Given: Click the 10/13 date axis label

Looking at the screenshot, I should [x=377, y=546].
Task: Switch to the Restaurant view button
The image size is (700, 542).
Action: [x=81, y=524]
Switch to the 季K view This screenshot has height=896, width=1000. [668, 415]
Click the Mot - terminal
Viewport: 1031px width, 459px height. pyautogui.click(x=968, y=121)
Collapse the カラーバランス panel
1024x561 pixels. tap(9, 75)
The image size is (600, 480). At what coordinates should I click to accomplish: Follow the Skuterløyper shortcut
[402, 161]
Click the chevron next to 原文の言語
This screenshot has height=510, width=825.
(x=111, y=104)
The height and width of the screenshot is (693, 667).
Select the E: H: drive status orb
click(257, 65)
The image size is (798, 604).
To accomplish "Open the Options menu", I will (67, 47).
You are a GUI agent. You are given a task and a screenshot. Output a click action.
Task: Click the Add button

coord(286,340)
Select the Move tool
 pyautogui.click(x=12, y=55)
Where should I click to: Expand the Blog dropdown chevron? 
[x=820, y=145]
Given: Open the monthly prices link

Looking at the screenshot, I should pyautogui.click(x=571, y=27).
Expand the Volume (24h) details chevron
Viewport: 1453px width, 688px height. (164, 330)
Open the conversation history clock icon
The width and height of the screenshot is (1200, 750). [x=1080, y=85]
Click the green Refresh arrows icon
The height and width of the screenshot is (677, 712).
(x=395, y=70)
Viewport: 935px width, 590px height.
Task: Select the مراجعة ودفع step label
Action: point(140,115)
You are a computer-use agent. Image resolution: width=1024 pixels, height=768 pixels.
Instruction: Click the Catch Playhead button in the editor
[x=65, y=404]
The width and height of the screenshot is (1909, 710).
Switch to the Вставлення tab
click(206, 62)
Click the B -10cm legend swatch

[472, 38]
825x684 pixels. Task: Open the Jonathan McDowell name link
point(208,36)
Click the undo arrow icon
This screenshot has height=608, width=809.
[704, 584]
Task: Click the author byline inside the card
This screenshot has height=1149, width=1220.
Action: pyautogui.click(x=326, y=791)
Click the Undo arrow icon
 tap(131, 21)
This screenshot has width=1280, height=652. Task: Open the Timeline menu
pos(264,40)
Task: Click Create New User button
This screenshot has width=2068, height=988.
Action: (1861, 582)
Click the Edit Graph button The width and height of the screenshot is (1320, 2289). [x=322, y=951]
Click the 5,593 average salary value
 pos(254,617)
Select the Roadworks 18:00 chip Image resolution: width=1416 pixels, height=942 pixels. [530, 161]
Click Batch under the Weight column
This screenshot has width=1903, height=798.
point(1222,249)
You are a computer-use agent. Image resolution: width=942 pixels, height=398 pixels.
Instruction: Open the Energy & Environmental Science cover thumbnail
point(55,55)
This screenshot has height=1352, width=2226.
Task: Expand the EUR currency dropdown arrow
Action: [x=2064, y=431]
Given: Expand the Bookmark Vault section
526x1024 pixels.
***
REQUIRED ACTION:
Output the records in full, exactly.

TASK RESULT:
Given: Click the 10/13 date axis label

Looking at the screenshot, I should [x=377, y=546].
Task: Switch to the Restaurant view button
The image size is (700, 542).
Action: [x=81, y=524]
Switch to the 季K view This screenshot has height=896, width=1000. [668, 415]
Click the Mot - terminal
Viewport: 1031px width, 459px height. pyautogui.click(x=968, y=121)
Collapse the カラーバランス panel
1024x561 pixels. tap(9, 75)
The image size is (600, 480). At what coordinates should I click to accomplish: Follow the Skuterløyper shortcut
[402, 161]
Click the chevron next to 原文の言語
This screenshot has height=510, width=825.
(x=111, y=104)
The height and width of the screenshot is (693, 667).
Select the E: H: drive status orb
click(257, 65)
The image size is (798, 604).
To accomplish "Open the Options menu", I will (67, 47).
You are a GUI agent. You are given a task and a screenshot. Output a click action.
Task: Click the Add button

coord(286,340)
Select the Move tool
 pyautogui.click(x=12, y=55)
Where should I click to: Expand the Blog dropdown chevron? 
[x=820, y=145]
Given: Open the monthly prices link

Looking at the screenshot, I should pyautogui.click(x=571, y=27).
Expand the Volume (24h) details chevron
Viewport: 1453px width, 688px height. (164, 330)
Open the conversation history clock icon
The width and height of the screenshot is (1200, 750). [x=1080, y=85]
Click the green Refresh arrows icon
The height and width of the screenshot is (677, 712).
(x=395, y=70)
Viewport: 935px width, 590px height.
Task: Select the مراجعة ودفع step label
Action: point(140,115)
You are a computer-use agent. Image resolution: width=1024 pixels, height=768 pixels.
Instruction: Click the Catch Playhead button in the editor
[x=65, y=404]
The width and height of the screenshot is (1909, 710).
Switch to the Вставлення tab
click(206, 62)
Click the B -10cm legend swatch

[472, 38]
825x684 pixels. Task: Open the Jonathan McDowell name link
point(208,36)
Click the undo arrow icon
This screenshot has height=608, width=809.
[704, 584]
Task: Click the author byline inside the card
This screenshot has height=1149, width=1220.
Action: pyautogui.click(x=326, y=791)
Click the Undo arrow icon
 tap(131, 21)
This screenshot has width=1280, height=652. Task: Open the Timeline menu
pos(264,40)
Task: Click Create New User button
This screenshot has width=2068, height=988.
Action: (1861, 582)
Click the Edit Graph button The width and height of the screenshot is (1320, 2289). [x=322, y=951]
Click the 5,593 average salary value
 pos(254,617)
Select the Roadworks 18:00 chip Image resolution: width=1416 pixels, height=942 pixels. [530, 161]
Click Batch under the Weight column
This screenshot has width=1903, height=798.
point(1222,249)
You are a computer-use agent. Image resolution: width=942 pixels, height=398 pixels.
Instruction: Open the Energy & Environmental Science cover thumbnail
point(55,55)
This screenshot has height=1352, width=2226.
Task: Expand the EUR currency dropdown arrow
Action: [x=2064, y=431]
Given: Expand the Bookmark Vault section
526x1024 pixels.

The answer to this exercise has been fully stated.